Record set.
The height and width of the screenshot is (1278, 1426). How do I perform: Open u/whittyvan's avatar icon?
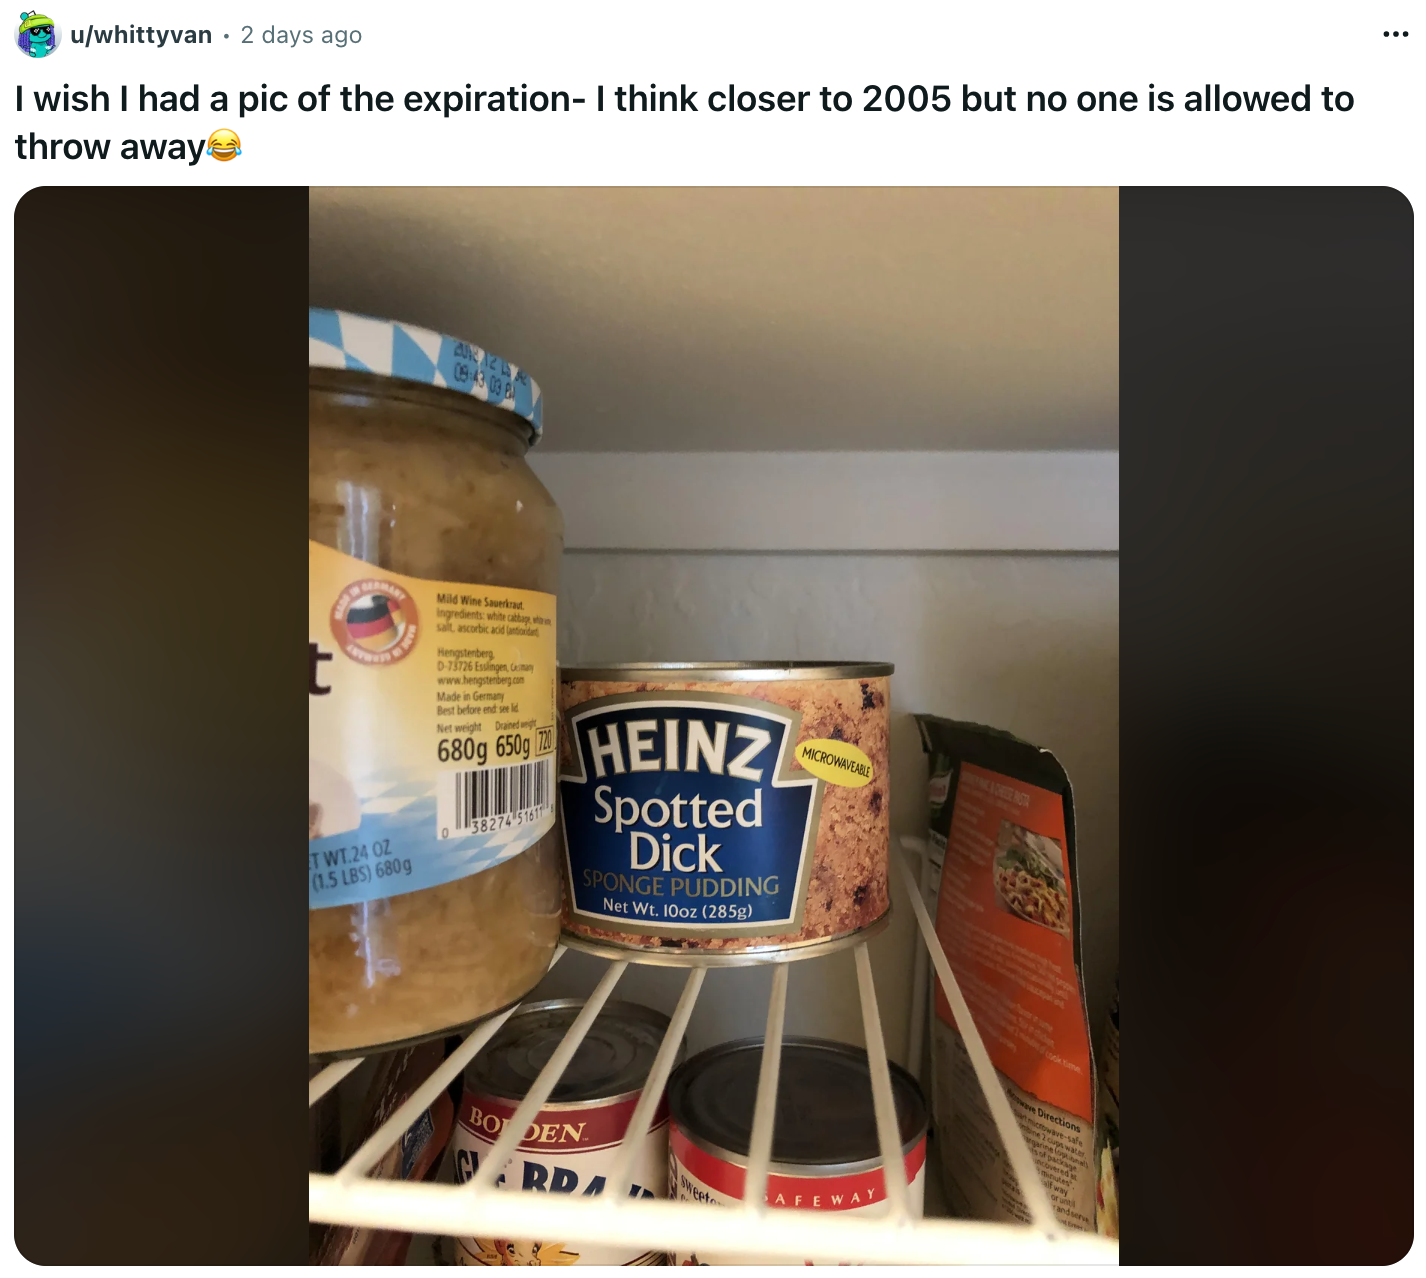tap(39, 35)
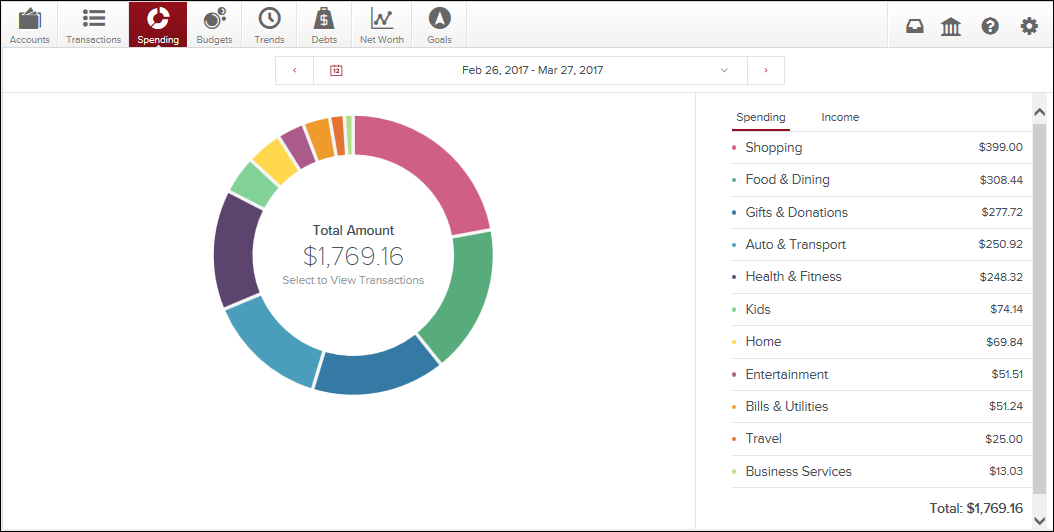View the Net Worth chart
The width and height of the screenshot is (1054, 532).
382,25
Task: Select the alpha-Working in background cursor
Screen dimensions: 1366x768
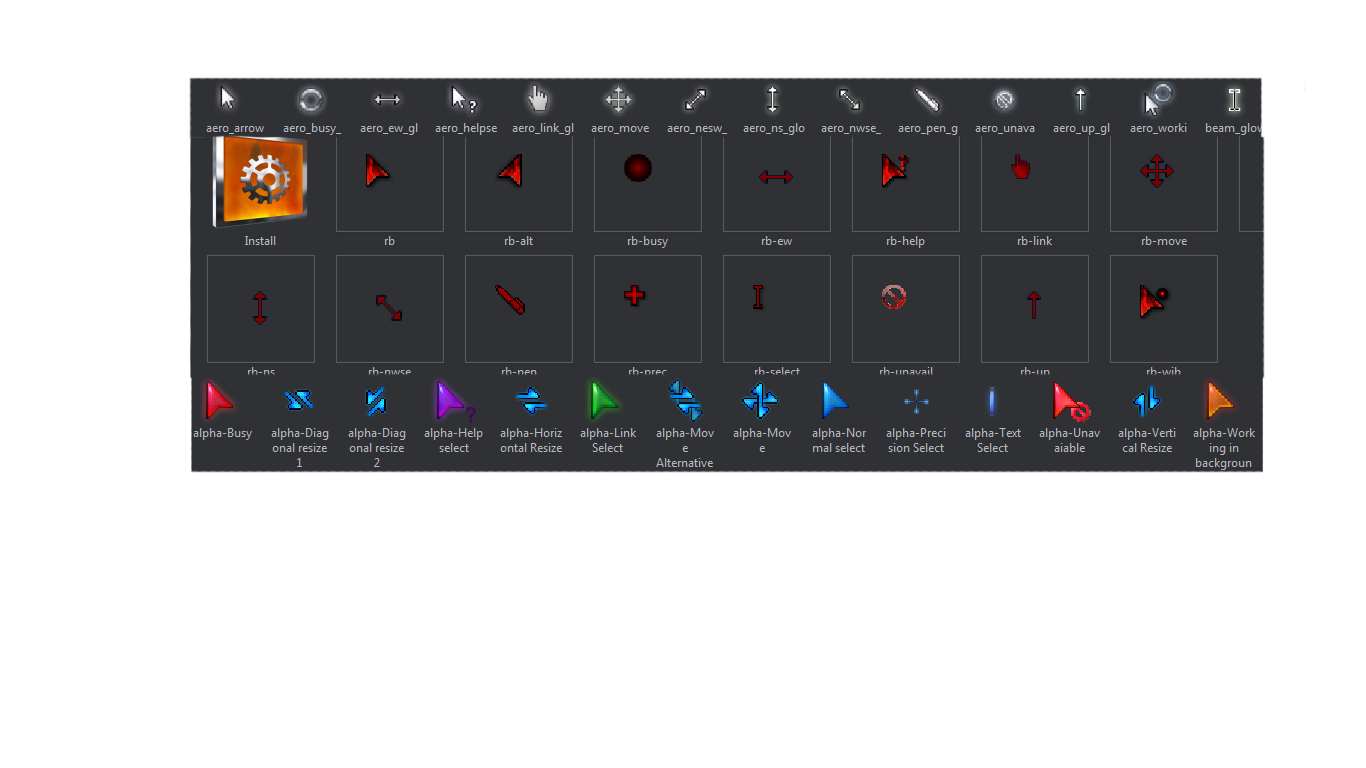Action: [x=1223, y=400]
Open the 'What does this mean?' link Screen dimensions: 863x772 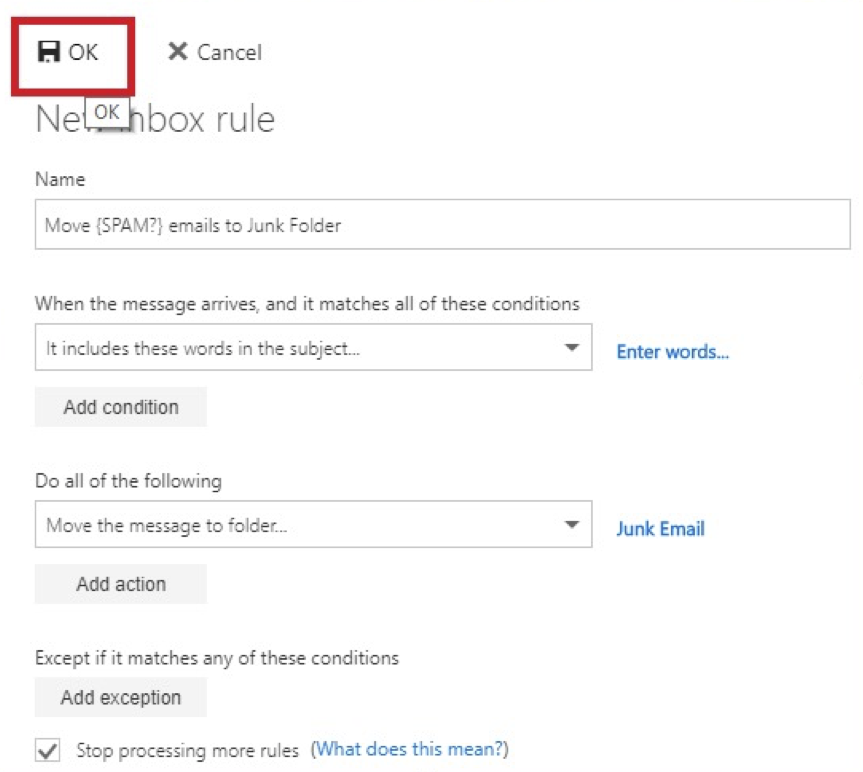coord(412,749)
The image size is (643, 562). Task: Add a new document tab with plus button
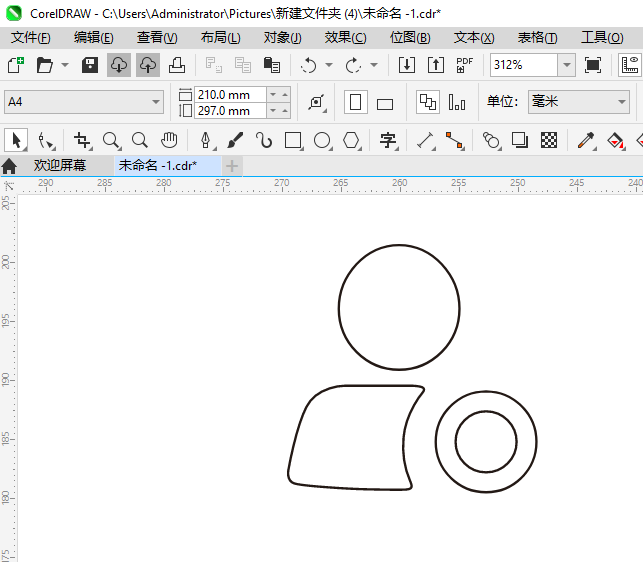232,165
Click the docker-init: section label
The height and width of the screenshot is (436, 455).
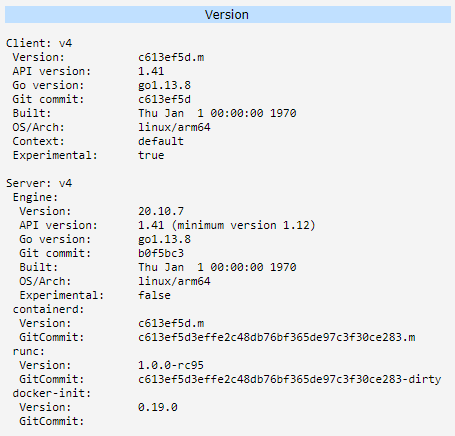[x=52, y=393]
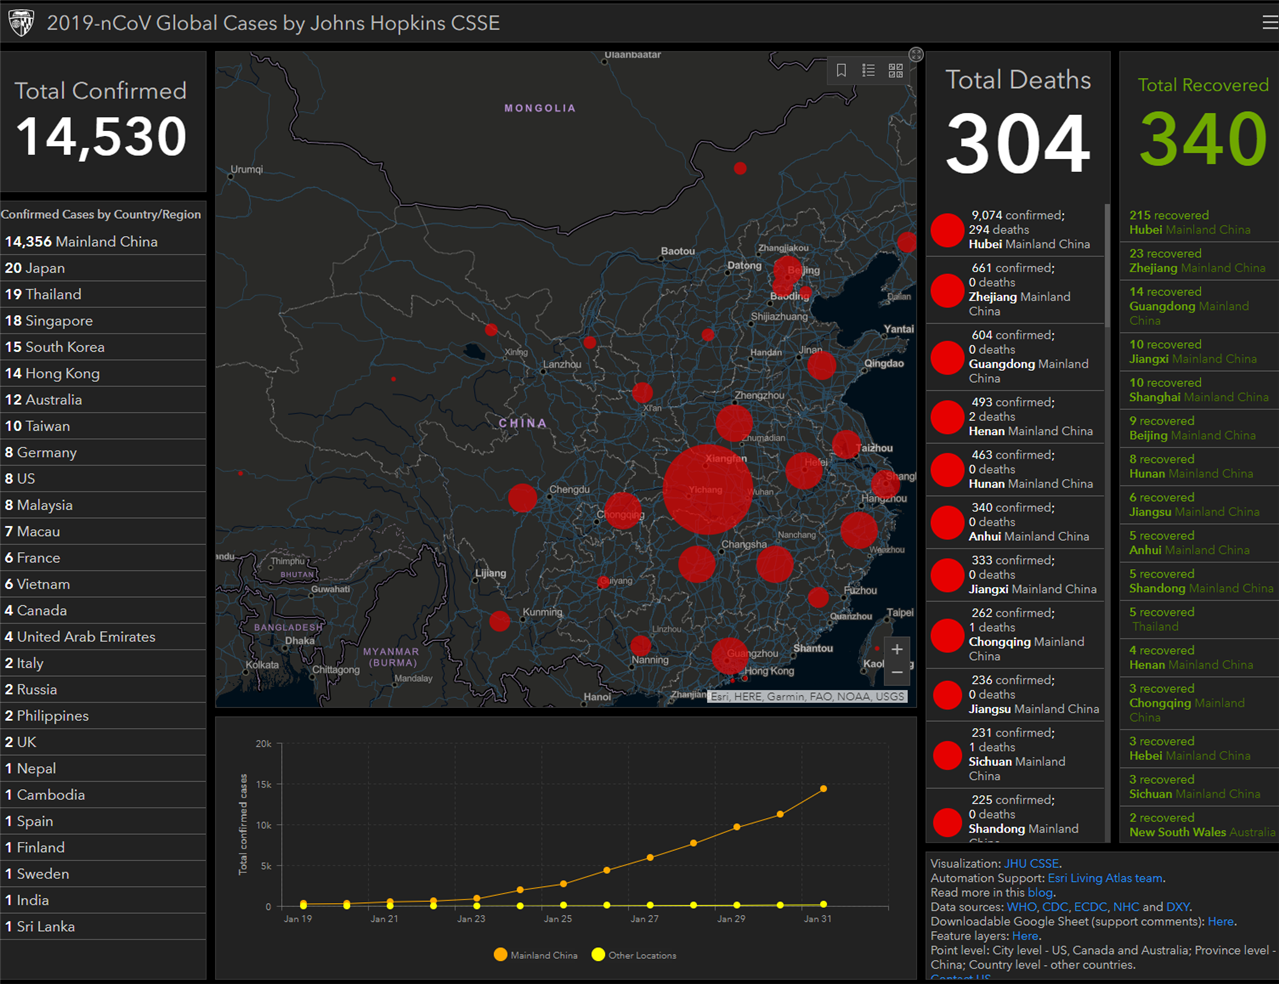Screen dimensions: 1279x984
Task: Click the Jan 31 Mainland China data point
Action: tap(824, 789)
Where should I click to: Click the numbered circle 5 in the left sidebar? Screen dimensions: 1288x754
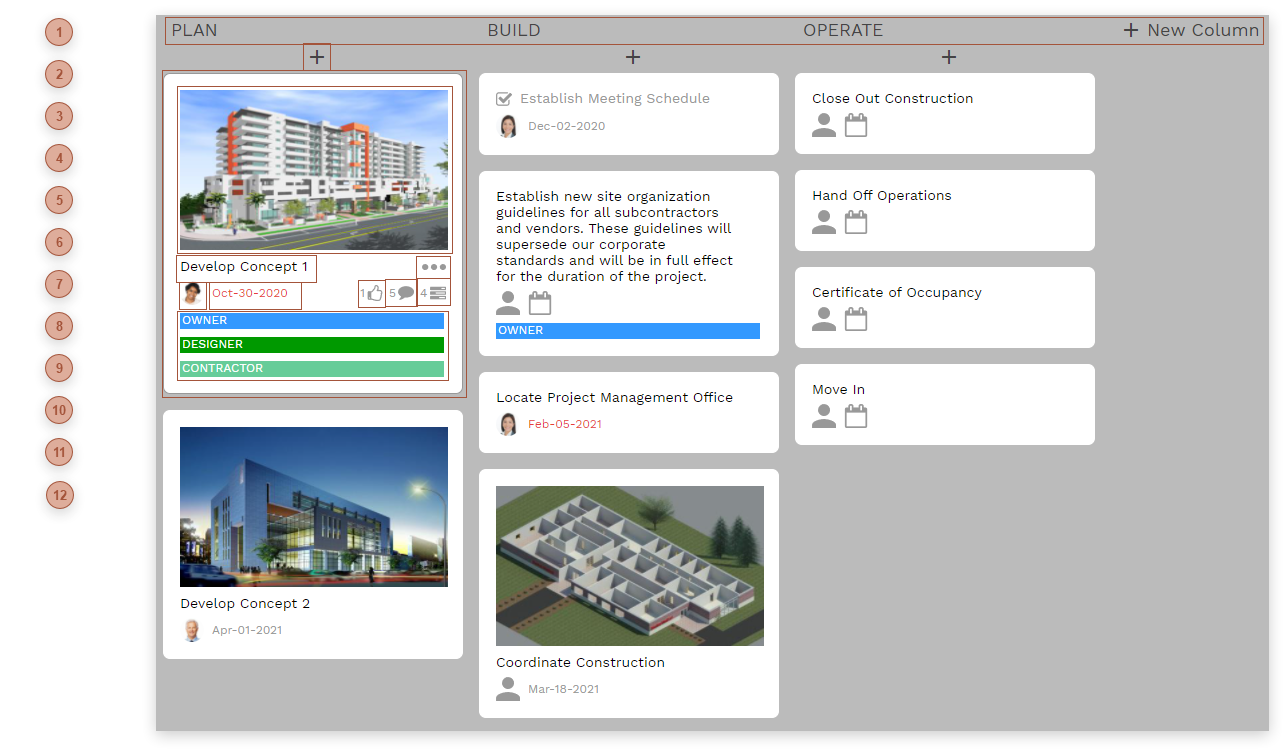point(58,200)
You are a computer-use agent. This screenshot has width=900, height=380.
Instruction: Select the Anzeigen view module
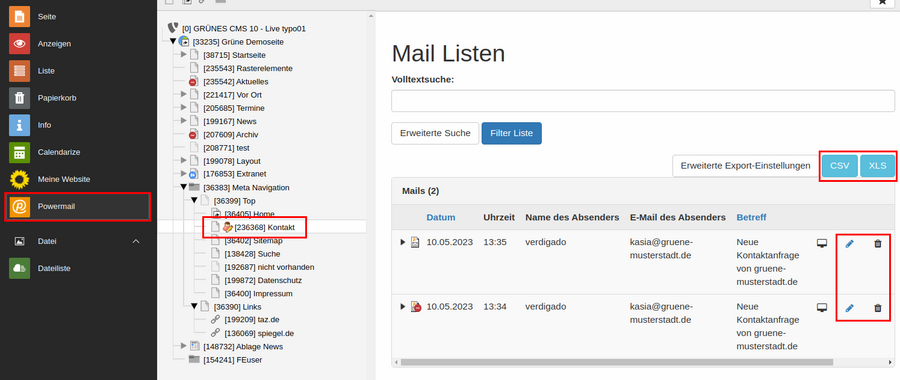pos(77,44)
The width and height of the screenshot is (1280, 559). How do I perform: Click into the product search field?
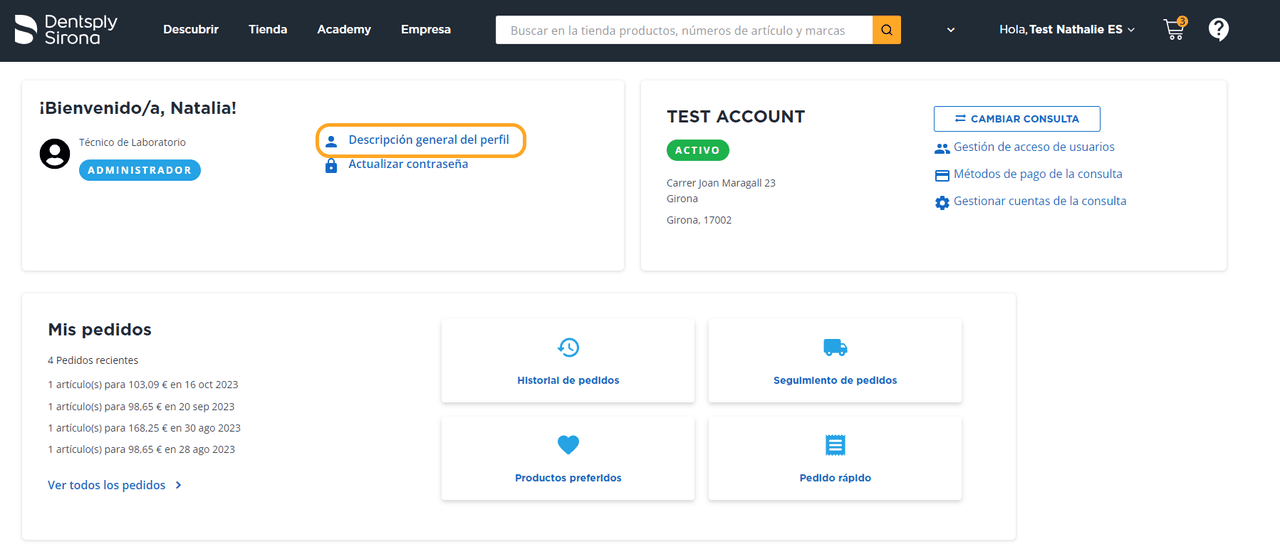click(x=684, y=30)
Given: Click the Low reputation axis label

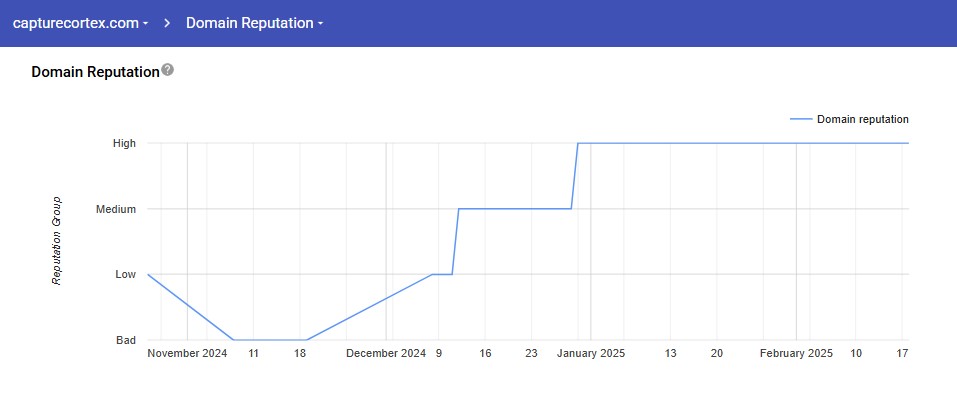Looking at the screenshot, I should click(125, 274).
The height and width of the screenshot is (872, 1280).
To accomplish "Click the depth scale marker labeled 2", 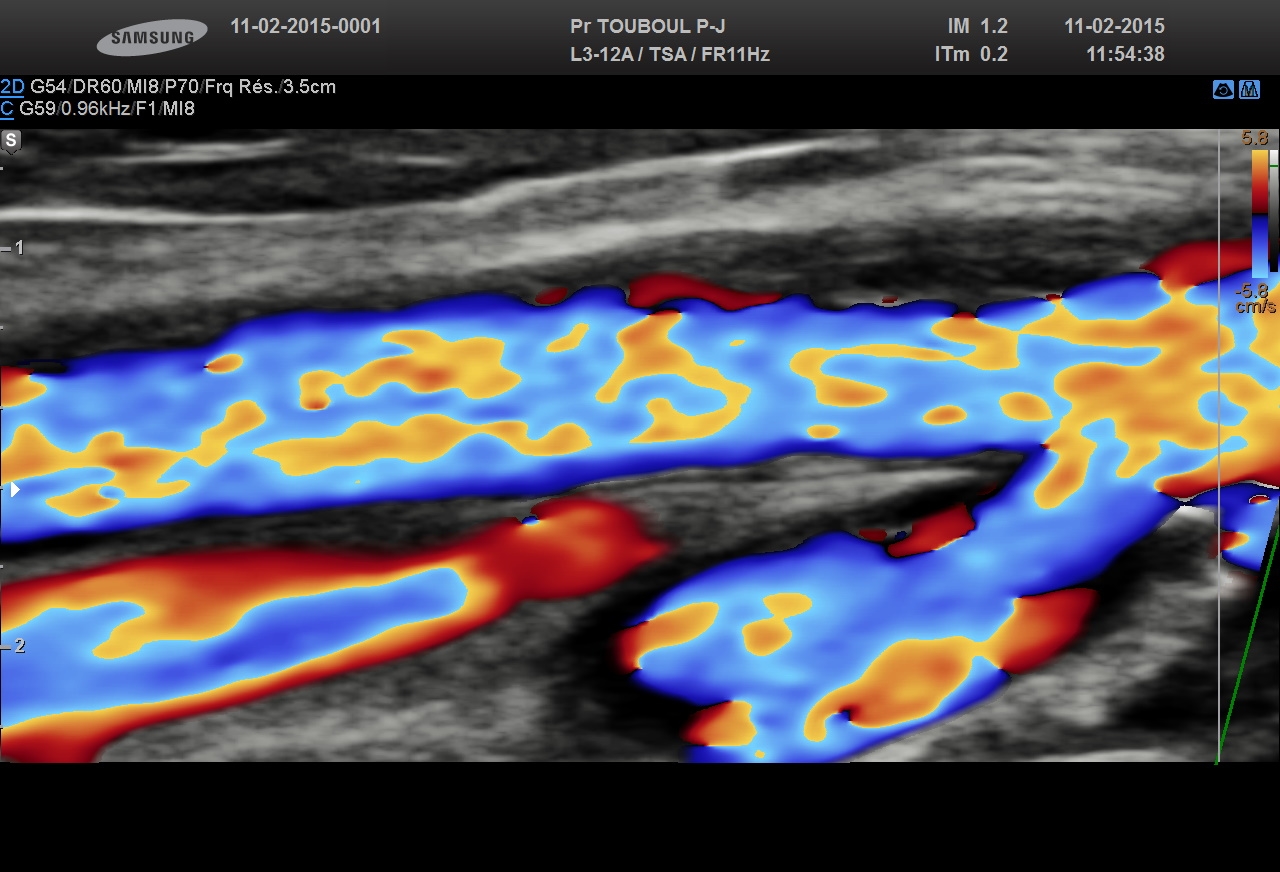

Task to carry out. Repeat nothing but the lines from the one containing "Given: Click the Low reputation axis label" through the last line of the listing, both included, exactly as written, and omit any picture.

Exercise answer.
Given: Click the Low reputation axis label

Looking at the screenshot, I should click(125, 274).
The height and width of the screenshot is (872, 1280).
To accomplish "Click the depth scale marker labeled 2", 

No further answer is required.